Artificial intelligence is no longer a future trend, it’s reshaping how training providers design, deliver, and measure their programs today.
By 2026, AI in training and development will be a defining factor in how training businesses scale operations, deliver value to clients, and differentiate themselves in a competitive market.
From our discussions here at Arlo with experts in the training industry, it’s clear that AI is moving from experimental use into core training operations, reshaping how providers build courses, support learners, and run their businesses.
And from these discussions, we’ve identified eleven key use cases that show how training providers will use AI in their businesses to drive success, without losing the core pillar behind successful learning outcomes: expert instructors.
These insights come from our recent webinar, Beyond the Hype: The Truth about AI in Training, which featured a panel of training experts:
- Dr. Stella Lee — Founder of EdTech consultancy Paradox Learning
- Elena Agaragimova — Trainer and CEO of Shiftwell.ai
- Scott D’Amico — President of Communispond, a global leader in communication skills training
- Donald H. Taylor — Chair of the Learning Technologies Conference, who moderated the discussion.
Watch the webinar below, and read -on for the use-cases 👇
Use Case 1: AI-generated training content
For many training providers, building courses starts with messy source material: PowerPoint decks, instructor notes, or compliance manuals that aren’t designed for delivery.
Turning these into professional training resources normally takes weeks of effort from instructional designers.
Generative AI changes the workflow. With the right elearning tool, providers can upload existing resources and instantly generate draft modules, complete with text, images, and even quiz questions.
This doesn’t replace the trainer’s expertise, it accelerates the first draft so providers can focus their time on refining the narrative, checking accuracy, and adding context.
The result is faster course production without sacrificing quality.
Providers can respond quickly to client requests, refresh existing courses, or create digital versions of classroom material in a fraction of the time it once took.

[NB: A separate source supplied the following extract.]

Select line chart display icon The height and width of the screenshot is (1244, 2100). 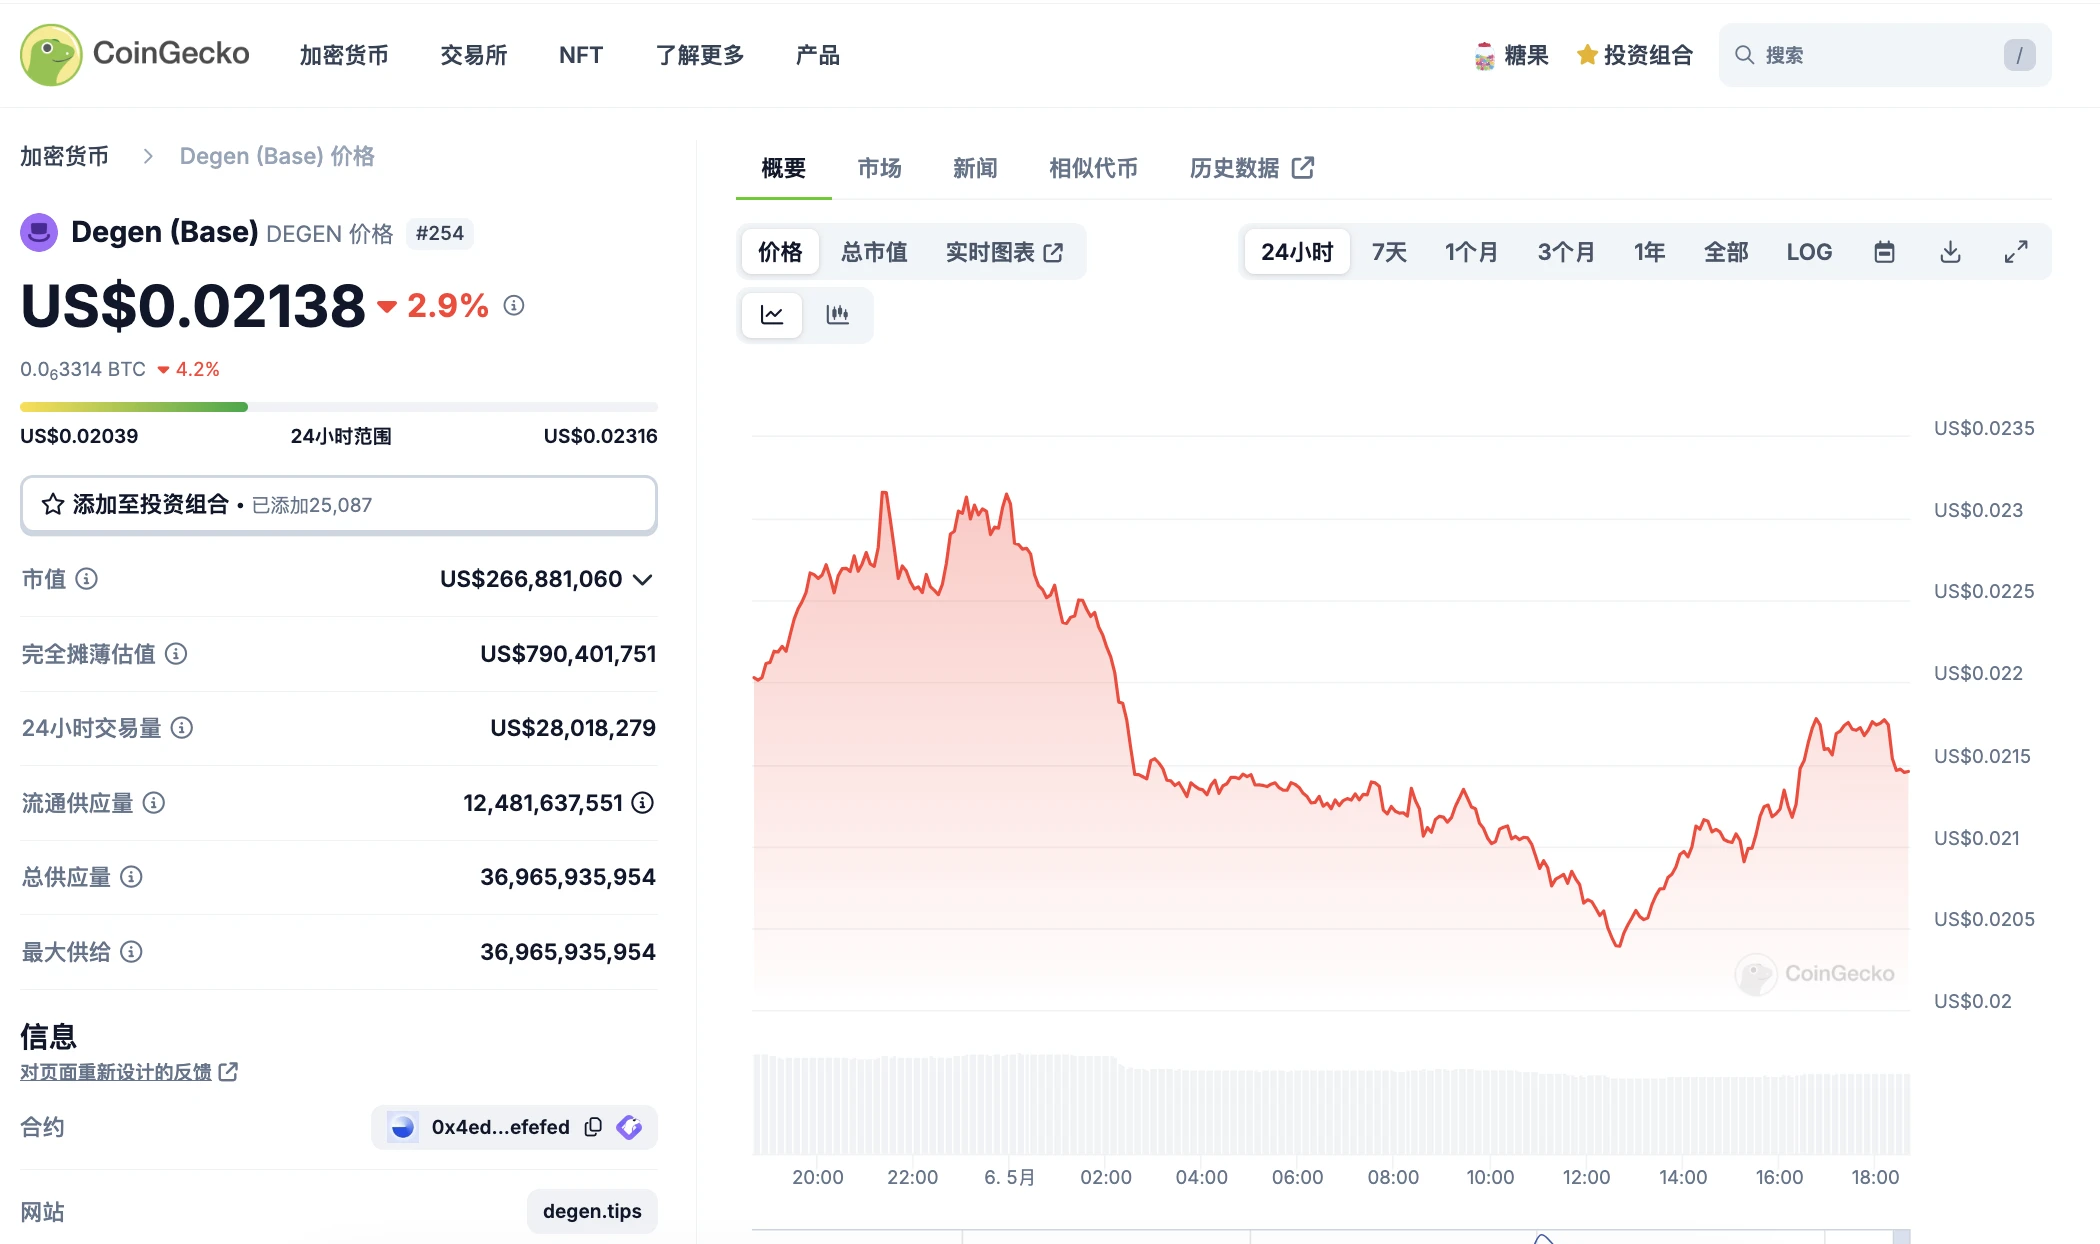tap(773, 315)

The AI handles structure and formatting, while human instructors safeguard accuracy, tone, and relevance.
As Elena pointed out, the real value isn’t in pressing a button to produce generic material — it’s in combining AI’s speed with the provider’s own intellectual property and expertise to create training that learners can’t get anywhere else.

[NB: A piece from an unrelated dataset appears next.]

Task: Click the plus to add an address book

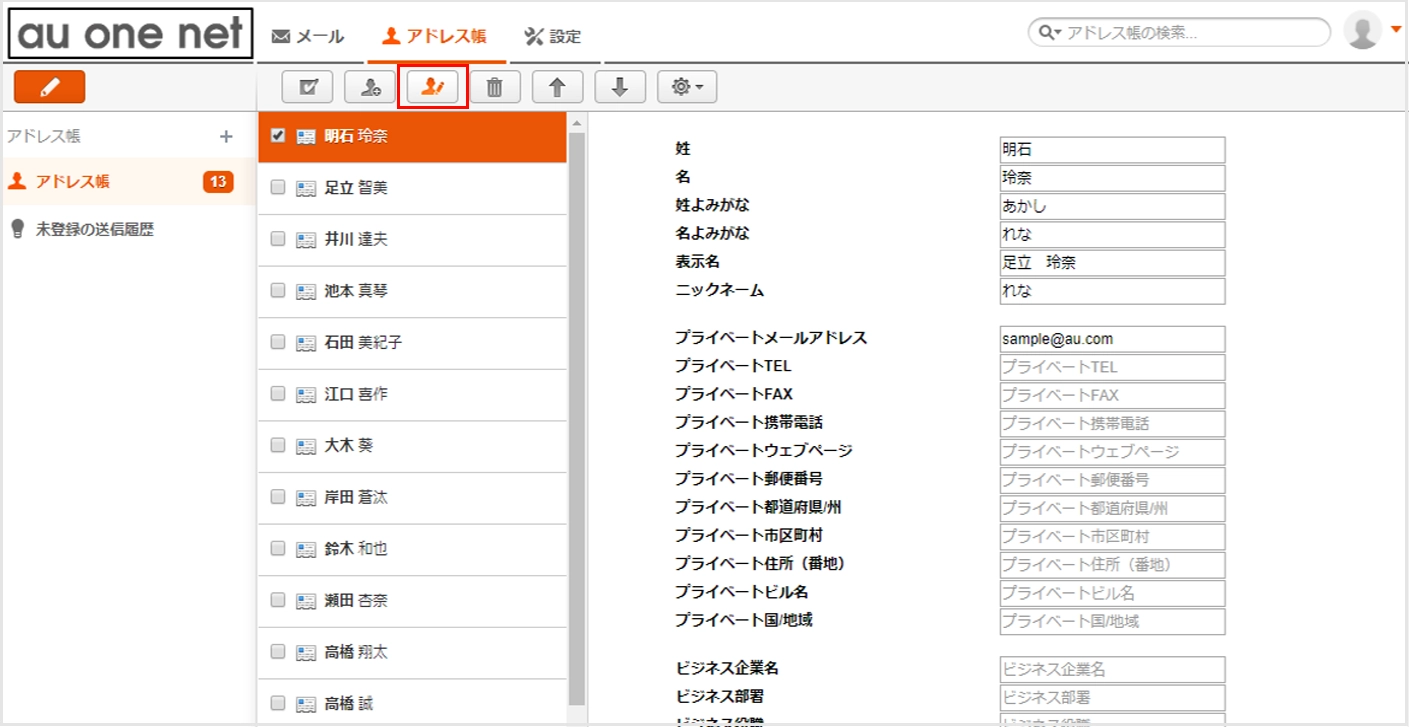Action: click(228, 136)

“Anybody can create a training right now… but what makes you unique is your intellectual property, your research, the expertise you bring to the table. Don’t be so quick to just outsource that part, because that’s the part AI cannot do yet.” — Elena Agaragimova

Use Case 2: Personalizing training delivery through adaptive technology
Traditional training can sometimes struggle with a one-size-fits-all problem. Learners arrive with different backgrounds, levels of confidence, and speeds of progress, but the course moves forward at the same pace regardless.
Adaptive platforms change that by adjusting the learning path in real time based on how each person is performing.

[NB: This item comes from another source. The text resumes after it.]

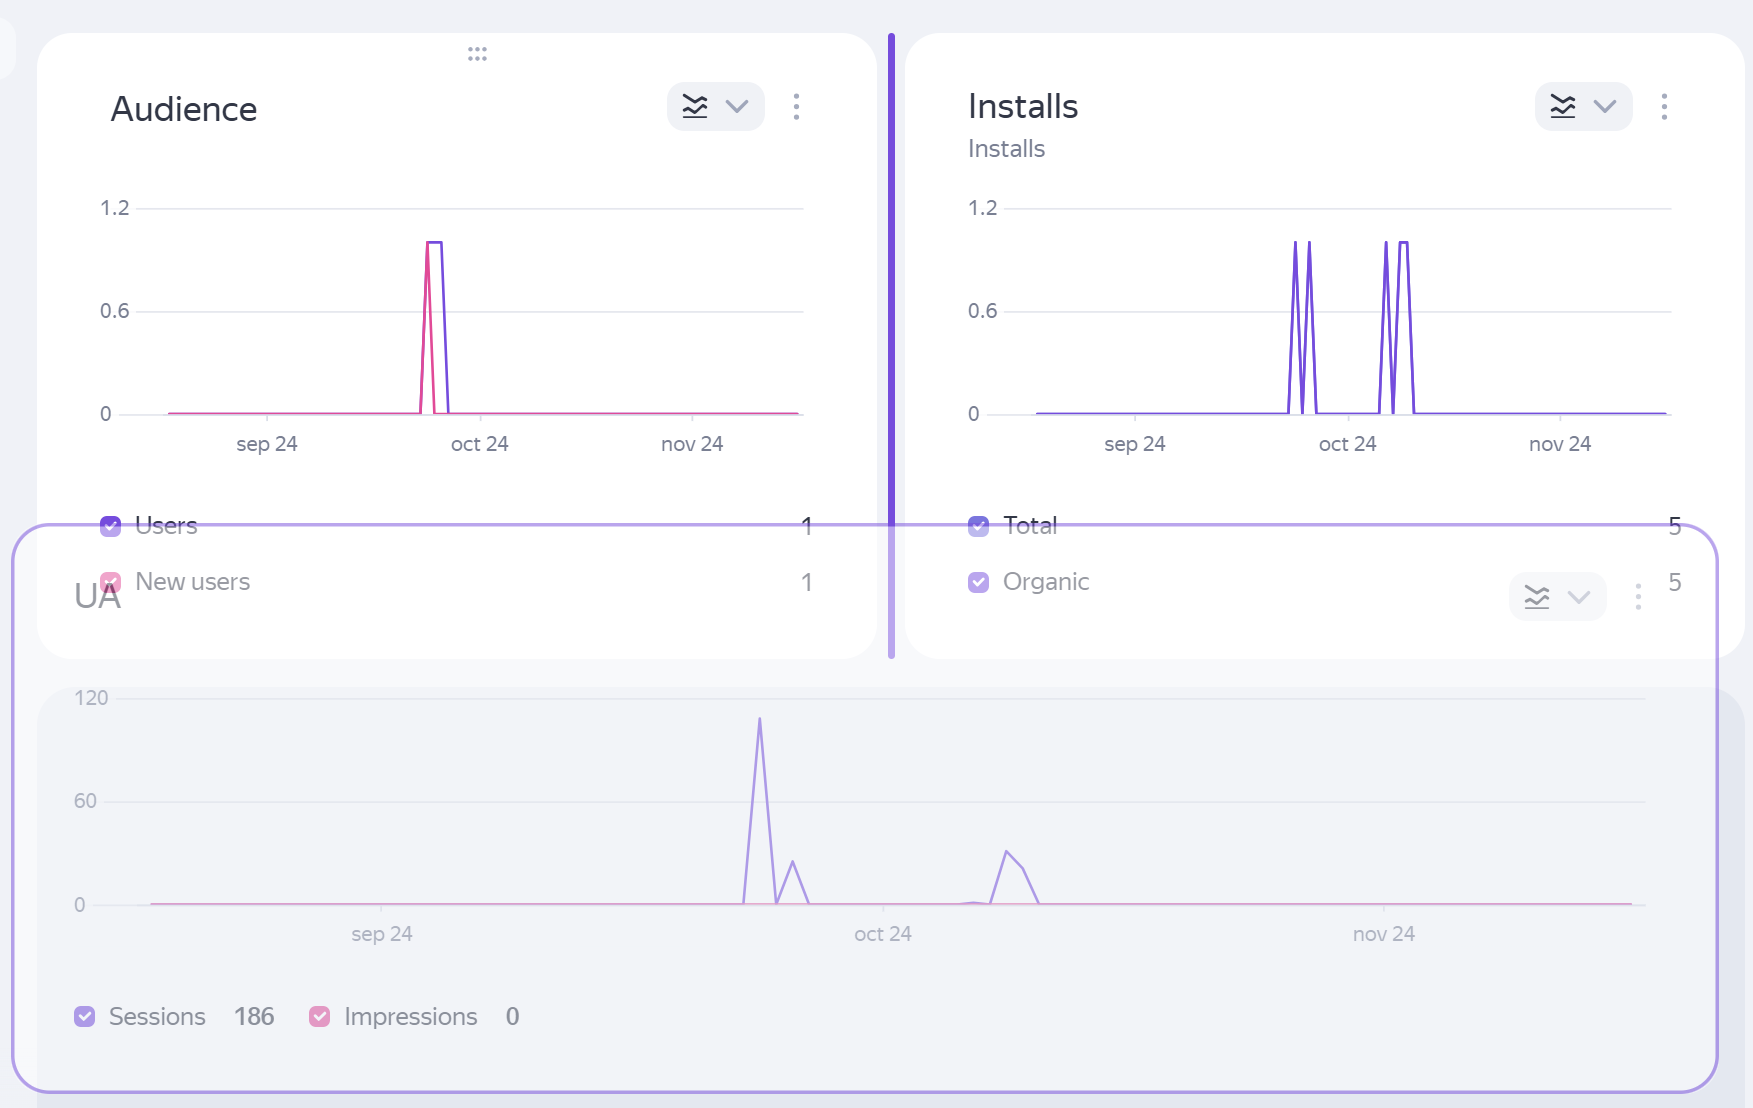Viewport: 1753px width, 1108px height.
Task: Open the Audience widget three-dot menu
Action: click(796, 107)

As Stella Lee explained during the webinar, the opportunity isn’t simply to “do things faster,” but to augment human learning intentionally.
She pointed out that AI can finally deliver on the long-promised idea of adaptive learning at scale, offering feedback that feels more personal and relevant: “It could mean helping learners to ask better questions, not just to get answers fast… to actually provide real feedback, to have more personalized or objective feedback.”
In practice, this means a participant who struggles with a scenario might automatically be directed to extra practice modules, while another who demonstrates mastery can move ahead.
Over time, the system shapes a path that feels unique to each learner, keeping them engaged and preventing either boredom or overwhelm.
For training providers, adaptive platforms don’t replace the instructor but extend their reach.
Instructors remain in control of the overall experience, while AI takes on the role of monitoring progress, adjusting activities, and highlighting where human intervention may be needed.
The outcome is a learning journey that feels responsive and individual, while still grounded in the provider’s expertise and instructional design.
Use Case 3: Learner Engagement and Experience
Even the best-designed course will fall short if participants feel detached or passive. One of AI’s most immediate contributions to training is in shaping experiences that keep learners actively engaged rather than simply receiving information.
During the webinar, Stella Lee stressed that the goal of using AI isn’t just faster delivery but giving learners a stronger sense of support, curiosity, and agency.
In her words, success means learners “feel more supported, more curious, more empowered, more agency and not just having them feel like they’re being surveyed or confused or disengaged.”
AI-powered tools can play a role here in subtle but powerful ways. They can tailor case studies so that examples resonate with different industries, localize references for international audiences, or vary the delivery format to match the learner’s style.
Instructors remain central to guiding the session, but the technology ensures that what learners see and do feels relevant and timely.
The impact is twofold: participants are more motivated to stay involved in the learning process, and providers can demonstrate higher levels of learner engagement to their clients.
Instead of a static experience, training becomes responsive, meeting learners where they are and holding their attention throughout.
Use Case 4: Real-time support and feedback
In traditional training settings, learners often have to wait until the next session, or until they can catch the instructor, to get answers to their questions. That delay can stall progress and reduce confidence. AI can bridge this gap by providing support and feedback the moment learners need it.
AI-powered chatbots are one example. Embedded into a course platform, they can field routine questions, clarify instructions, or point learners to relevant resources without interrupting the flow of the session. For participants, it feels like instant access to a teaching assistant who is always available.
Beyond answering questions, AI systems can also givereal-time feedback on practical exercises. As Scott D’Amico noted in the webinar, one application is public speaking practice: an AI tool can pick up on filler words, pacing, or lack of gestures and immediately suggest improvements.
Learners can then rehearse repeatedly until they feel confident, developing their skills faster than waiting for scheduled coaching.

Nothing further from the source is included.